Someone on Face Book said it best, “Can’t Louisiana get a break?” Obviously, we cannot. Let’s go back to the map, though. Go ahead and take your time and look at and get familiar with it.
Let’s go down to the bottom two thirds in the middle of the map. Locate the large purple area, and then look for the box holding the name of my parish, TERREBONNE. Now, look just below the last “E”. That is where I live. We are in the area that stands to only get 0 – 5 feet of flooding if the Morganza is opened to 50% capacity.
The Miracle Bayou Tree House is about 12 feet above sea level, so no worry there. The slab under the house is about four feet above sea level, so we should be pretty good there, too. If we park the vehicles, riding mower, and boats on the slab, they should be fine.
Now, let’s understand why the water levels decrease as they come along. This map is a little outdated already, because last report said that Morgan City (can you find it?) is going to possibly have 20 feet of water after the Morganza is opened 50%. That water will slowly make its way into the bayous and canals and then will seep through the swamps, marshes, and backwaters making its way down here to us.
That is why we will only get 0 – 5 feet of water. This is the complete opposite of the storm surges we are used to. They come rushing in from the Gulf and just slam us. This water is going to come creeping like a silent octopus with thousands of arms reaching out to grab us. The truth is, not even the expert ACOE know what is really going to happen. They are just making educated guesses because the media vultures demand they have something to report.
Take a look at the map below. This is a newer map and the colors have changed.
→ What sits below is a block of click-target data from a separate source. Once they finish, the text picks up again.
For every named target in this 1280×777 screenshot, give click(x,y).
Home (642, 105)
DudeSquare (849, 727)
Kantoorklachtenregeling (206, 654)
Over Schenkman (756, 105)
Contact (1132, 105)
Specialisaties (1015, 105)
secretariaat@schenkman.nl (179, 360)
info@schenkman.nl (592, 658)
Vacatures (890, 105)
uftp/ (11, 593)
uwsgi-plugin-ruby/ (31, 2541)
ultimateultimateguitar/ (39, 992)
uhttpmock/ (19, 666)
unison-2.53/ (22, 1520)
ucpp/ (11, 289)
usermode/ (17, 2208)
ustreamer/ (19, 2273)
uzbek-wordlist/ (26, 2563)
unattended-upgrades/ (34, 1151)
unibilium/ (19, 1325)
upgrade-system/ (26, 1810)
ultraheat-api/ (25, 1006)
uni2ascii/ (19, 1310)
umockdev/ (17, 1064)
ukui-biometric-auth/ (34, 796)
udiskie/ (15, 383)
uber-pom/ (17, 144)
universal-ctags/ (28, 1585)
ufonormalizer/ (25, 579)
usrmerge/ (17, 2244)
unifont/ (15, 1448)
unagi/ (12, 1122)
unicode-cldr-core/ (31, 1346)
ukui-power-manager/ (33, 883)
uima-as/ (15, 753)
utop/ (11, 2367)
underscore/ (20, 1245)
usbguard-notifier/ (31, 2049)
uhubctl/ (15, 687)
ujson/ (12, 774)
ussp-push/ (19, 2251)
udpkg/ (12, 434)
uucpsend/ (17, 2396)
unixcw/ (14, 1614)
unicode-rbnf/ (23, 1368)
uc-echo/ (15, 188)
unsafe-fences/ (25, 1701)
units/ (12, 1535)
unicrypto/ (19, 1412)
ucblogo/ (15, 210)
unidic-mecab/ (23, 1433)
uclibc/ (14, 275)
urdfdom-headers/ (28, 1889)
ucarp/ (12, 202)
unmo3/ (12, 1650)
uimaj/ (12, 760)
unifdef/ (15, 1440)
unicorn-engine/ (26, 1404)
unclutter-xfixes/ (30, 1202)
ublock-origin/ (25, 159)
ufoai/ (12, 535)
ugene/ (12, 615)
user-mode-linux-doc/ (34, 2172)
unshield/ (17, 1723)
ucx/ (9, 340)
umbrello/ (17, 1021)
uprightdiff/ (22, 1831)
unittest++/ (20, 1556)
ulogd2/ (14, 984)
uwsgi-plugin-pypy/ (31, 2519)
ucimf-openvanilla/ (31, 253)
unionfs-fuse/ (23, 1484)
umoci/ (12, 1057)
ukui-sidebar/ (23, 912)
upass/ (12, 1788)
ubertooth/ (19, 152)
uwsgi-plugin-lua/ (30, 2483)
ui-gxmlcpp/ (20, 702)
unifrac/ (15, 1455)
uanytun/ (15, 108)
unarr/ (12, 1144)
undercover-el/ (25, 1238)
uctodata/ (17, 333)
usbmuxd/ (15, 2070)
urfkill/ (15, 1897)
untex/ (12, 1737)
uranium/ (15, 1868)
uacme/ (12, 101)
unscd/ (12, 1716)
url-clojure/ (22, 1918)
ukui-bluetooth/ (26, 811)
Our bayou community is below the city of Houma, in the color blue.
Please realize that this structure has only been used once, back in 1973, at about 30% capacity, when the river reached a volume of 1.5 million cubic feet per second. Recent reports have stated that witnesses to that opening in 1973 say the volume of water made the structure shake, tremble, and vibrate so badly the onlookers thought it would collapse. The river is flowing tonight at 1.45 million CFS, and rising. It’s time to pull the trigger, and we can only hope the antiquated spillway holds up to the pressure.
Everything I said above is the “best case scenario”. The worst case scenario, which I hesitate to even mention, is that the Old River Control Structure would give out, and there would be no end to the flooding. Or the Morganza Spillway could not handle the flow, and would fall apart, and non-stop flooding would ensue.
Below is a map of the “worst case scenario” for New Orleans–not the worst case scenario for the rural areas southwest of the Crescent City. Here is a link to the map so that you can see it in its entirety and up close.
At this point, I am not worried about our community. However, I am very concerned for all my friends that live in the areas that are going to indeed flood. I am praying that their suffering will be minimal. I have a friend whose family has a farm in the northeast part of the state where flooding has begun. They have corn and cotton in the fields they cannot harvest and 1000 head of cattle that they will not be able to evacuate. These are the folks who need our prayers.
As the water gets closer, I hope to be able to keep you up to date.
Please feel free to ask questions, and I will answer them to the best of my ability, and if I can’t, one of the other readers will be able to do so. Thank you all so very much for your care and concern about our bayou communities. God knows we have had our share of catastrophe and it would be nice to “catch a break” for a change.
It is now just a game of wait and see.